Stored records:
+++
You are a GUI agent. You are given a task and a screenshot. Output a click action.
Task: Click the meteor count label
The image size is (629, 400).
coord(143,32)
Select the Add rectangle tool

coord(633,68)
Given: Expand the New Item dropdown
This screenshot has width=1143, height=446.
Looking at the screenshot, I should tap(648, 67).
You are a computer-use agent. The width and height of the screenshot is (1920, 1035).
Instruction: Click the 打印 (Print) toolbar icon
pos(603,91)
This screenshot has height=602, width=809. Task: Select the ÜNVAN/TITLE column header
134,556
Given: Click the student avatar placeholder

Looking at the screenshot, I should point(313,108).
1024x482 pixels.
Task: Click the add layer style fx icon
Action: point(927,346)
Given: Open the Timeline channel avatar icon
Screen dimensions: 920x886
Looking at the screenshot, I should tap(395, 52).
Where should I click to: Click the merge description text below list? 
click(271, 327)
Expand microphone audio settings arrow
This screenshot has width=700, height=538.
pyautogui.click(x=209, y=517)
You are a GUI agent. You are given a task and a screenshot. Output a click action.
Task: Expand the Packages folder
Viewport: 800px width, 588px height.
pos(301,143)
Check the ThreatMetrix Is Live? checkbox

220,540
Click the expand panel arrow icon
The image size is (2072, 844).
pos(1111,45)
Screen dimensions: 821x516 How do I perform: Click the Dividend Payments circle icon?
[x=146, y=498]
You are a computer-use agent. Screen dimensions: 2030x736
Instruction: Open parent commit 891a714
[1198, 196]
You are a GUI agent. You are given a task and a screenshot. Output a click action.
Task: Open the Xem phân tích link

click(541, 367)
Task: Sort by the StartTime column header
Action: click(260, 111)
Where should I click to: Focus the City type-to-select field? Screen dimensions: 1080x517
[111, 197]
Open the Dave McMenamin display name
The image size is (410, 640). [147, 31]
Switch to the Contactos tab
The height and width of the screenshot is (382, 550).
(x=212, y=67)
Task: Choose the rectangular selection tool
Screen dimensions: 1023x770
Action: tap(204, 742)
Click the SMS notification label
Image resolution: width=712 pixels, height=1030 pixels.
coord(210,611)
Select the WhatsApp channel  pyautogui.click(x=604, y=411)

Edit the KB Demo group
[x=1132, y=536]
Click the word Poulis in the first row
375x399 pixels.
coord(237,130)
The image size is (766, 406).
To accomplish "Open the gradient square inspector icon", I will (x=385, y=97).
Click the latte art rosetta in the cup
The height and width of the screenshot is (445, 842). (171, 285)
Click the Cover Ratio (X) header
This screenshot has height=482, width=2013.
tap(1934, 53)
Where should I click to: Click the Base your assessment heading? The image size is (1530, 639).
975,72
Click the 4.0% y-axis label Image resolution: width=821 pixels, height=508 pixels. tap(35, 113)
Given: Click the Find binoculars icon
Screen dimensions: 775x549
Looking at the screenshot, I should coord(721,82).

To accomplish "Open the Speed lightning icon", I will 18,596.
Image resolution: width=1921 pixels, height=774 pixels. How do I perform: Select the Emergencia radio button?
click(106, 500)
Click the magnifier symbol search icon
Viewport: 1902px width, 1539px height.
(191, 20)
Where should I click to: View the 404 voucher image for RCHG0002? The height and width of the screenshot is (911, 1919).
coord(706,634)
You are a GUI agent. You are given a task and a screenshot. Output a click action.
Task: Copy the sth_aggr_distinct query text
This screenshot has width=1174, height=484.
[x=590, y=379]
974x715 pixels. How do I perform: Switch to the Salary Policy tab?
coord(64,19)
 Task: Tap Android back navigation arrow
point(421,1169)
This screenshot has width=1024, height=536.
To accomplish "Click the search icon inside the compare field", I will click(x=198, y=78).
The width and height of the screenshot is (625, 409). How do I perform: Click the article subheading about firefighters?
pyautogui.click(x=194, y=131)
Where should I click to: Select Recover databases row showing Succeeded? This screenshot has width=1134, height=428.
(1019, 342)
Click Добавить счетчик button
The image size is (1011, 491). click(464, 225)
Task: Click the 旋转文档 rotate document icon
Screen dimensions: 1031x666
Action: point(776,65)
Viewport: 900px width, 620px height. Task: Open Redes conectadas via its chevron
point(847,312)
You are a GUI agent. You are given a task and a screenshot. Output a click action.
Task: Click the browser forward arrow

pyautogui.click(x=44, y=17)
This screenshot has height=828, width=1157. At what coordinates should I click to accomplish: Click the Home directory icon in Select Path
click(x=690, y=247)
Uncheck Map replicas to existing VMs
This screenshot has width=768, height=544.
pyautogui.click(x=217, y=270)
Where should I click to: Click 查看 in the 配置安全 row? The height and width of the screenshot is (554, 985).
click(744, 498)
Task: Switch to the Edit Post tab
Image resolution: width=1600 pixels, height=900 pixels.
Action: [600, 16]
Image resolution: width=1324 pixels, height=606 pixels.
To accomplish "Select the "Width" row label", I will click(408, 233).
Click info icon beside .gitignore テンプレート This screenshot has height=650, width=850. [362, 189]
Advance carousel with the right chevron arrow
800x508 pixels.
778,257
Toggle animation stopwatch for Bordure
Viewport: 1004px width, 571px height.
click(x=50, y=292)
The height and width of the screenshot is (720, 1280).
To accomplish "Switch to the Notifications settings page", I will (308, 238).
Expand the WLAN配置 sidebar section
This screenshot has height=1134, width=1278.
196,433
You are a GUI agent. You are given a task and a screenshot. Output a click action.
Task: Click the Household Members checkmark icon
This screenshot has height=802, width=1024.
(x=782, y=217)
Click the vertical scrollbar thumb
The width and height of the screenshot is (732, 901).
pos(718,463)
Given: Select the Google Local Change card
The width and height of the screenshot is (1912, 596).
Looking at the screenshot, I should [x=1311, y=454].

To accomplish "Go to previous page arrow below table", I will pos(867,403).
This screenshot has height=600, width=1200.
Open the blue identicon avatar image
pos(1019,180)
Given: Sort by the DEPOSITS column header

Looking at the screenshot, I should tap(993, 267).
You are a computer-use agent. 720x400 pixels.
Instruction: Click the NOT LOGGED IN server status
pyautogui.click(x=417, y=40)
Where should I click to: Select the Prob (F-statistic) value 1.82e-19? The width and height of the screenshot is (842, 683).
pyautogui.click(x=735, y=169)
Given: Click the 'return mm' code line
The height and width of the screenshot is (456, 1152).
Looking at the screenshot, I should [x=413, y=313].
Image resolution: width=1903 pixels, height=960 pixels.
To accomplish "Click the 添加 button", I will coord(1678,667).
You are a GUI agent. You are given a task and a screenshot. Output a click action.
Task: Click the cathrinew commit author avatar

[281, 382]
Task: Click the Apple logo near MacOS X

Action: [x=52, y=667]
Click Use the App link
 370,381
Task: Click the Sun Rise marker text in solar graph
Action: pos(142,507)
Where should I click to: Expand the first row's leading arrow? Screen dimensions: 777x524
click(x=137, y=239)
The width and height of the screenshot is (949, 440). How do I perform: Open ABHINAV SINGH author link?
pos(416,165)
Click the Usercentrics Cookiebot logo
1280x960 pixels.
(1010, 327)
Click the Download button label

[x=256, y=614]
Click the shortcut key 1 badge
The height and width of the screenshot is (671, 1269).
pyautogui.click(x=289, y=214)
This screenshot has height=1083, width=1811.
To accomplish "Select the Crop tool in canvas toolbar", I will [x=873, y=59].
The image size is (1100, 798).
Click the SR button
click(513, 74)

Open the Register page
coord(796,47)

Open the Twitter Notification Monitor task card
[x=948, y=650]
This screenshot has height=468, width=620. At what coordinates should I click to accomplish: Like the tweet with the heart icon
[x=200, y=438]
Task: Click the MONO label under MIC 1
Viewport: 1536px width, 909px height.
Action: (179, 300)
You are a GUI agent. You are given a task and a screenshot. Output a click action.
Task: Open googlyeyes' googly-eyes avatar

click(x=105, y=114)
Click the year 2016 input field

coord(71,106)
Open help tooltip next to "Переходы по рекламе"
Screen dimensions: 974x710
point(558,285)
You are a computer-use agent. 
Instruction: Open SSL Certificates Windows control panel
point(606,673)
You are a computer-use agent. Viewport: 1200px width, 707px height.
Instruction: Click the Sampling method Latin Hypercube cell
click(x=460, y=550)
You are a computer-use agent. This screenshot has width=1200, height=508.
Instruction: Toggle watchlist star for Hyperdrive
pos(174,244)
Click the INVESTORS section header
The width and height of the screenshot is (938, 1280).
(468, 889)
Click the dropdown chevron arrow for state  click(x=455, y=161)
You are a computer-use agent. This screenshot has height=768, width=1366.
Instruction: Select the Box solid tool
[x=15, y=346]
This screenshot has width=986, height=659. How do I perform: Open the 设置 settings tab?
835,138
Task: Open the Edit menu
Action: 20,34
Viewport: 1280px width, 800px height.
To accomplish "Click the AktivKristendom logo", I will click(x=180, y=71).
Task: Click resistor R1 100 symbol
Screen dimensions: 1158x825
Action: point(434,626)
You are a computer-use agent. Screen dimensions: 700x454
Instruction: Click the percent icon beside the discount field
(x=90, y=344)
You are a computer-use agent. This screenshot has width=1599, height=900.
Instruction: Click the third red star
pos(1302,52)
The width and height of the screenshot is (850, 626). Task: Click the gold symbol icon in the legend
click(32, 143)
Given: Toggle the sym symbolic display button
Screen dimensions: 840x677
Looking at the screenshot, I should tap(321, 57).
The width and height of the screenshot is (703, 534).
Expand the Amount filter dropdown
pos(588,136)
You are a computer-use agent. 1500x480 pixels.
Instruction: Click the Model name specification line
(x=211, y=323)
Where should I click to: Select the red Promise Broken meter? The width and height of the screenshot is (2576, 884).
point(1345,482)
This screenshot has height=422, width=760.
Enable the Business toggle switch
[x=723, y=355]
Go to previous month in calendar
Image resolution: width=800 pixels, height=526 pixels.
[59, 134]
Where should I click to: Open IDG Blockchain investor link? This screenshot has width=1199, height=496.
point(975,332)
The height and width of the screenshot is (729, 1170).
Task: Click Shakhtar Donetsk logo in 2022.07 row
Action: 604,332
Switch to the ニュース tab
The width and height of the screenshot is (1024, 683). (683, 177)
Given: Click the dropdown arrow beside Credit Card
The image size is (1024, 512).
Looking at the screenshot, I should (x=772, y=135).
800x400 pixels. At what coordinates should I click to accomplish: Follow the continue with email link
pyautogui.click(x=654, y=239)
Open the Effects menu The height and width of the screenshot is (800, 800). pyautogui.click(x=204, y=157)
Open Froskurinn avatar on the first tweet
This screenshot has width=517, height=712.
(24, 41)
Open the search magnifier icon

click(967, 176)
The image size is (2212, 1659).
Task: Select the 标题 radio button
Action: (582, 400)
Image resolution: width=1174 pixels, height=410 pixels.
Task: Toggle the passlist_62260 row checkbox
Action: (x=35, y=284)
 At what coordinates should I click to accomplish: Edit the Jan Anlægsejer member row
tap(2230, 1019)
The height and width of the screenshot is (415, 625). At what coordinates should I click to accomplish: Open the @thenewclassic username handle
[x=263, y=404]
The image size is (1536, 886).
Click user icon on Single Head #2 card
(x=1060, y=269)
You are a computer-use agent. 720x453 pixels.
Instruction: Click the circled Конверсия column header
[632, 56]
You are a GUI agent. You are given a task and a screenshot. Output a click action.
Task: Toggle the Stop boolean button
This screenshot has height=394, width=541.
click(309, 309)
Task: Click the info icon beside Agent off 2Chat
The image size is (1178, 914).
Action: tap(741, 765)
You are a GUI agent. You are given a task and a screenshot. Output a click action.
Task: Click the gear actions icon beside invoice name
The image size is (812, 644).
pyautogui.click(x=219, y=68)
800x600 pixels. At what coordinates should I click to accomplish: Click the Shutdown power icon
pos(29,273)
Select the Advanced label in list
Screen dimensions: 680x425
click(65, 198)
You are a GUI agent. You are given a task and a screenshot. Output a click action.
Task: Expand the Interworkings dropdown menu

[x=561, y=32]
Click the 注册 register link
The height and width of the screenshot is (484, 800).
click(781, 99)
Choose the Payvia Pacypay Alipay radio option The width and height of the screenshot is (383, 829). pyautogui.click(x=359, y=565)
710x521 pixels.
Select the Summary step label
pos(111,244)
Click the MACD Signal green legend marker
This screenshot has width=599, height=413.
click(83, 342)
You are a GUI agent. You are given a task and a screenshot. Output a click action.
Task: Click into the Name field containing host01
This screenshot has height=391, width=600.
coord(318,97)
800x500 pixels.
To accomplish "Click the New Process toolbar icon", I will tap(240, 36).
+++
(Assignment)
When the line with "Instruction: Click the percent" is reached in the data above, start copying there, and copy each line exactly until the line with "You are a computer-use agent. 1500x480" has been copied; copy nothing else.

(Result)
Instruction: Click the percent icon beside the discount field
(x=90, y=344)
You are a computer-use agent. This screenshot has width=1599, height=900.
Instruction: Click the third red star
pos(1302,52)
The width and height of the screenshot is (850, 626). Task: Click the gold symbol icon in the legend
click(32, 143)
Given: Toggle the sym symbolic display button
Screen dimensions: 840x677
Looking at the screenshot, I should tap(321, 57).
The width and height of the screenshot is (703, 534).
Expand the Amount filter dropdown
pos(588,136)
You are a computer-use agent. 1500x480 pixels.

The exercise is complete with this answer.